Copy out every one of the lines below without changing anything.

(Stored records)
****************
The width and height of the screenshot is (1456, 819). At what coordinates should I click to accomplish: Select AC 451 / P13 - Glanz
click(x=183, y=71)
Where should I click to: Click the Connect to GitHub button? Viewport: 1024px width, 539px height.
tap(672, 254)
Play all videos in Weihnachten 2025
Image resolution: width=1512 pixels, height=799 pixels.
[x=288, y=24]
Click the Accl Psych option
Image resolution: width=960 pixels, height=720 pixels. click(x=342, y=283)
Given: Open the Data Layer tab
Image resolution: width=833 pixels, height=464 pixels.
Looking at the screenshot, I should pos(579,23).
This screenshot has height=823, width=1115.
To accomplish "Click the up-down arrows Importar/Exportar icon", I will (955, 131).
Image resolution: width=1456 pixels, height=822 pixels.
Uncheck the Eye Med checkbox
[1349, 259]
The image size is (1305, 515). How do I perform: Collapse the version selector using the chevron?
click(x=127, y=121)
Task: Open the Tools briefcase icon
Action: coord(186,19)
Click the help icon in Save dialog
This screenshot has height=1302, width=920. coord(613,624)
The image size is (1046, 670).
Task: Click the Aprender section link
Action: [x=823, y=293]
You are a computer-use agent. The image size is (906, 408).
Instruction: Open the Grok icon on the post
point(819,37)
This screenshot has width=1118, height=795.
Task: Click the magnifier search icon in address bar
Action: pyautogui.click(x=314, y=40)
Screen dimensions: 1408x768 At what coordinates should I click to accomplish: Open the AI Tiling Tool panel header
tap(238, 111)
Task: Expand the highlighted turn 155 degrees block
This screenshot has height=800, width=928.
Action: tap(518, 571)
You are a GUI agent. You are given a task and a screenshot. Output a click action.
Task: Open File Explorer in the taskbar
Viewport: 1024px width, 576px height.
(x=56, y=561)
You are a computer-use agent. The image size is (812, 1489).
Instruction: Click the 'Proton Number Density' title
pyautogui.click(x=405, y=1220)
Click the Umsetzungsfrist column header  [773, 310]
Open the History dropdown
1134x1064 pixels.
****************
• SOLUTION:
The width and height of the screenshot is (1456, 819). At what coordinates should I click to accomplish: Select AC 451 / P13 - Glanz
click(x=183, y=71)
Where should I click to: Click the Connect to GitHub button? Viewport: 1024px width, 539px height.
tap(672, 254)
Play all videos in Weihnachten 2025
Image resolution: width=1512 pixels, height=799 pixels.
[x=288, y=24]
Click the Accl Psych option
Image resolution: width=960 pixels, height=720 pixels. click(x=342, y=283)
Given: Open the Data Layer tab
Image resolution: width=833 pixels, height=464 pixels.
Looking at the screenshot, I should pos(579,23).
This screenshot has height=823, width=1115.
To accomplish "Click the up-down arrows Importar/Exportar icon", I will (955, 131).
Image resolution: width=1456 pixels, height=822 pixels.
Uncheck the Eye Med checkbox
[1349, 259]
The image size is (1305, 515). How do I perform: Collapse the version selector using the chevron?
click(x=127, y=121)
Task: Open the Tools briefcase icon
Action: coord(186,19)
Click the help icon in Save dialog
This screenshot has height=1302, width=920. coord(613,624)
The image size is (1046, 670).
Task: Click the Aprender section link
Action: [x=823, y=293]
You are a computer-use agent. The image size is (906, 408).
Instruction: Open the Grok icon on the post
point(819,37)
This screenshot has width=1118, height=795.
Task: Click the magnifier search icon in address bar
Action: pyautogui.click(x=314, y=40)
Screen dimensions: 1408x768 At what coordinates should I click to accomplish: Open the AI Tiling Tool panel header
tap(238, 111)
Task: Expand the highlighted turn 155 degrees block
This screenshot has height=800, width=928.
Action: tap(518, 571)
You are a GUI agent. You are given a task and a screenshot. Output a click action.
Task: Open File Explorer in the taskbar
Viewport: 1024px width, 576px height.
(x=56, y=561)
You are a computer-use agent. The image size is (812, 1489).
Instruction: Click the 'Proton Number Density' title
pyautogui.click(x=405, y=1220)
Click the Umsetzungsfrist column header  [773, 310]
Open the History dropdown
1134x1064 pixels.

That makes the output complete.